Control de la temperatura de fermentación
La fermentación es un proceso altamente exotérmico. Sin una refrigeración adecuada, la temperatura del mosto puede superar los umbrales óptimos, lo que provoca estrés en la levadura, la pérdida de aromas volátiles y una menor estabilidad del color. Un enfriador de glicol para bodegas garantiza que las temperaturas se mantengan dentro de unos márgenes muy ajustados, lo que permite a los enólogos controlar al máximo los perfiles de fermentación. Las temperaturas estables influyen directamente en la conservación del aroma, el desarrollo de la textura en boca y el momento adecuado para añadir nutrientes o realizar intervenciones en la fermentación.
Procesos a baja temperatura (maceración en frío, enfriamiento rápido, estabilización)
La maceración en frío consiste en mantener el mosto a bajas temperaturas antes de que comience la fermentación, lo que favorece la extracción de aromas sin que la fermentación se inicie prematuramente. Por otro lado, el enfriamiento rápido se utiliza para detener rápidamente la fermentación, conservando así determinadas características sensoriales. La estabilización en frío requiere mantener temperaturas cercanas al punto de congelación para favorecer la precipitación del tartrato.
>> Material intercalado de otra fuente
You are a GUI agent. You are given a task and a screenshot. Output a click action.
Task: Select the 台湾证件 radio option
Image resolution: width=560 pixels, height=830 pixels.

Estos procesos requieren una enfriadora capaz de proporcionar temperaturas bajas del fluido de forma constante y eficiente, incluso en condiciones ambientales variables.
Envejecimiento en barrica y estabilidad de almacenamiento
La estabilidad a largo plazo es fundamental para el envejecimiento del vino. Las salas de barricas y los espacios de almacenamiento requieren una refrigeración suave pero constante para evitar las oscilaciones de temperatura que pueden provocar una oxidación prematura o cambios microbianos. Las enfriadoras industriales con capacidad de modulación garantizan las condiciones específicas necesarias para que los vinos maduren adecuadamente, protegiendo así la inversión y la calidad.